(Saved entries)

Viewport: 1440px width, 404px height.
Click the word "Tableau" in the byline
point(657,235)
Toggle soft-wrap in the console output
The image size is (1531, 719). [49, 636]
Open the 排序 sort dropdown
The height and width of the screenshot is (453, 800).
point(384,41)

**TASK TO CARRY OUT:** Set the data above down again in full, exactly as it reads.

**RESPONSE TO THE EXERCISE:**
Viewport: 1440px width, 404px height.
Click the word "Tableau" in the byline
point(657,235)
Toggle soft-wrap in the console output
The image size is (1531, 719). [49, 636]
Open the 排序 sort dropdown
The height and width of the screenshot is (453, 800).
point(384,41)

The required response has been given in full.